Als Sommelier empfiehlt sie künftig den Gästen Weine, die nicht nur ihren persönlichen Vorlieben entsprechen, sondern auch mit den dazu gereichten Speisen harmonieren. Dazu braucht man das Wissen über Eigenschaften, wie Rebsorte, Anbaugebiet, Jahrgang, Lagerung und vieles mehr. Rund 700 Weine hat Anna Kocher während ihrer fünfmonatigen Ausbildung zumindest probiert und nach dem Geschmackstest wieder "ausgespuckt".

Wichtig sind aber auch Kenntnisse in Sachen Zusammensetzung von Speisen und den unterschiedlichen Aromen der Zutaten, denn nur so kann sie Restaurantgäste in ihrer Auswahl beraten. Sie weiß nach bestandener Prüfung neben vielen weiteren Kenntnissen, wann beispielsweise ein bestimmter Wein ausgereift ist und serviert werden kann sowie auf welche Art und Weise das Getränk am besten sein volles Aroma entfaltet.

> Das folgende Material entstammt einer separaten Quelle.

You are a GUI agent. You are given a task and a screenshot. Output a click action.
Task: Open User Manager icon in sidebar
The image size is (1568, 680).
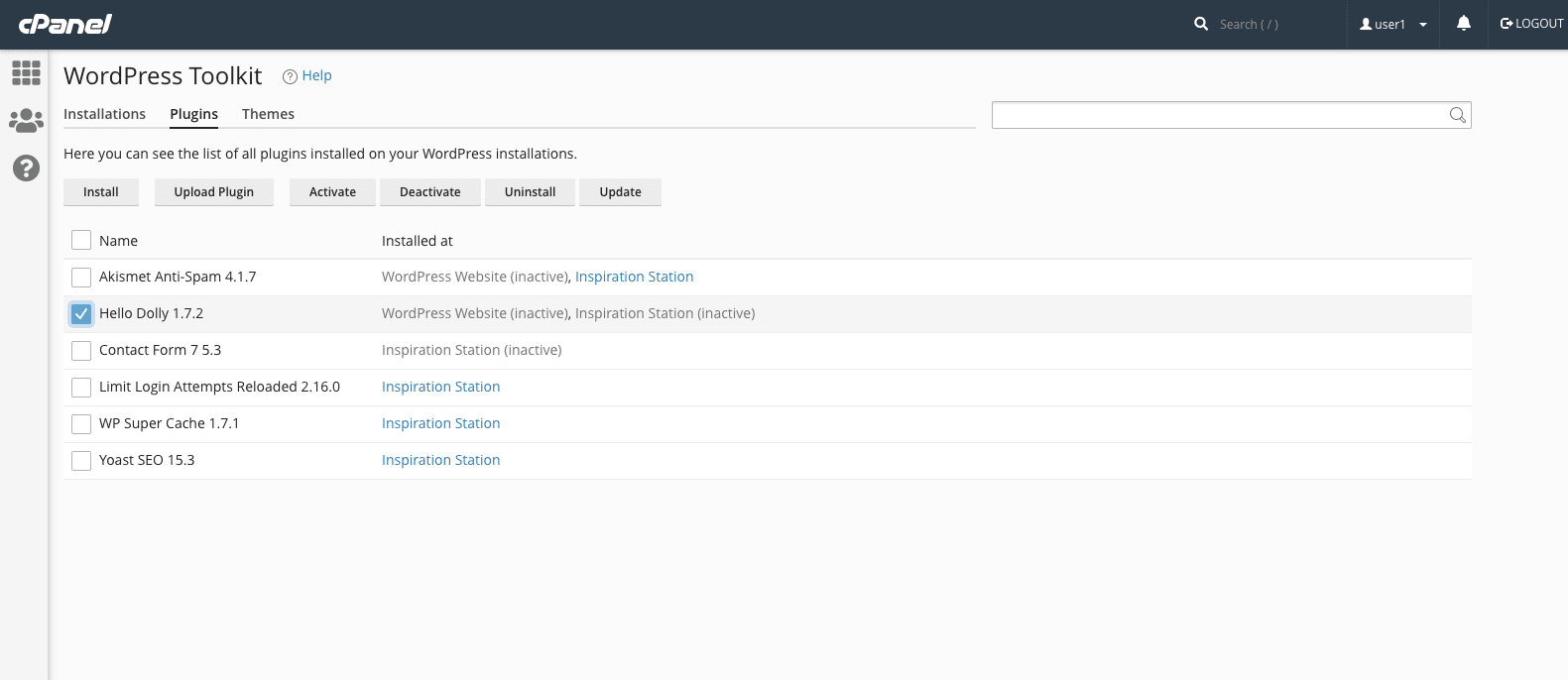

Auch Menschenkenntnis wichtig

Sommeliers, ergänzt Bojko, müssen auch Menschenkenntnis besitzen und ein Gespür für den Geschmack der Gäste entwickeln, auch wenn diese selbst noch unentschlossen sind. Denn Weine und auch spezielle Biere sind ein passender Essensbegleiter und verpassen Vor-, Haupt-, oder Nachspeise "erst den richtigen Glanz".

"Und gerade aromastarke Spezialbiere verdienen einen andächtigen Umgang", formuliert es Udo Weingart. Ein Biersommelier empfiehlt zum genussvollen Biertrinken deshalb weder Bierkrüge, Humpen oder Maßgläser, sondern eine Biertulpe oder einen Bierkelch. Ein Bierkelch hat ein vergleichsweise breiteres und kürzeres Oberteil auf einem längeren Stiel und erinnert daher eher an ein Wein- als an ein Bierglas. Der Bierkelch gilt als ein Bierglas für edle Biere, die hier ihre Aromen besser ausbreiten und somit den Biergenuss noch intensivieren können – was ganz im Sinne des Biersommeliers Weingart ist, für den Bier ein mit Wein vergleichbares Genussmittel ist.